Friday, March 11, 2011

EDITORIAL >>Lobbyists win again


Elections come and go, Republicans gain and Democrats falter, but one thing never changes about the Arkansas legislature: its ultimate constituency. It isn’t the average working family and it isn’t the small Arkansas businessman. One guess on who it is.
There are always a few bills that reveal all too clearly who a lawmaker will stand with when push comes to shove: big corporations. They fill the committee rooms with lobbyists, they supply the campaign checks, and they never lose a fight.

Any bill to tax or regulate the big exploration companies that take fortunes from the Arkansas earth will always meet the same fate in the legislature. Unless the exploration companies—Chesapeake, Southwest Energy, et al—support the legislation, it never gets out of committee. So it is this session with legislation to make the companies pay a little more severance tax on the gas they harvest to pay for a tiny part of the gross damage they cause Arkansas highways, land and streams, not to mention the earthquakes they may cause. The Highway Department estimated that the gas rigs in four years have caused $500 million in damage to highways and they pay a pittance in severance taxes. The little increase in taxes died in committee Thursday. Instead, Arkansans will pay more in sales and motor-fuel taxes to rebuild the roads for them.

Here’s a worse example: the corporate combined-reporting bill. Some brave legislator introduces it every session or so, but the lobbyists for the big multistate corporations bury it in the Revenue and Taxation Committee of the Senate or House of Representatives. It happened again Thursday. This time, Rep. Jim Nickels, Democrat of Sherwood, introduced the bill. His plaintive call to legislators to do something fair for the taxpayers and small businessmen in their districts was met with silence. Then the committee voted it down without a recorded vote. But the lobbyists were there to take note of anyone who muttered a yea half under their breaths.

Over the past two decades, the big corporate accounting firms have come up with a variety of ways for corporations that do business in all the states—big oil companies like Exxon, big retailers like Walmart, Home Depot and Toys R Us—to escape paying state income taxes or to reduce their tax liability to a pittance. You set up a subsidiary corporation in a state without a corporate income tax or a very favorable tax code—say Delaware or Nevada—and you assign your profits in Arkansas to the subsidiary, which may have nothing but a postoffice box in the tax-haven state.

 There are several ways to do it. You can set up a Delaware corporation that will own the company’s logo, and the subsidiary will charge the company’s operations in Arkansas a huge rent for using the franchise logo on its building or in its ads.

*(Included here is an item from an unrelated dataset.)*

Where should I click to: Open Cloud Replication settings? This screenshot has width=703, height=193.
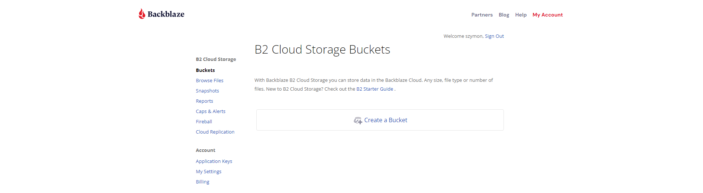215,132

It lets the retail operations in Arkansas report negligible profits to the state for tax purposes. Or the parent company will set up a real-estate investment trust in Delaware or Nevada to own its store buildings and warehouses—and the company trust will charge the Arkansas stores an exorbitant rent. Nearly all the profits go to the Delaware subsidiary and are not taxed at the state level.

The poor Arkansas merchant who has to compete with the big national companies is at an even greater competitive disadvantage.  A tire dealer in Sherwood who has to compete with Walmart or Sam’s Club has to pay Arkansas taxes on his income, but his big competitors pay little.

Half the states that have income taxes have fixed that giant loophole by requiring combined reporting. They take the company’s total national net income and compute the percentage of the business that is done in their state. That decides the company’s tax liability in that state. If 5 percent of the corporation’s business was in Texas, 5 percent of its profits will be assigned there and taxed. What could be fairer than that?

A Republican small businessman from Berryville named Phil Jackson tried every year for as long as he was in the legislature to level the playing field for small businessmen, but he could never get even one Republican to join him and a few Democrats.

It’s good to see young Jim Nickels take up the lonely fight, but he will pay a price at the next election. There will be some handsome gifts to the campaign of his Republican opponent. Good deeds do not go unpunished.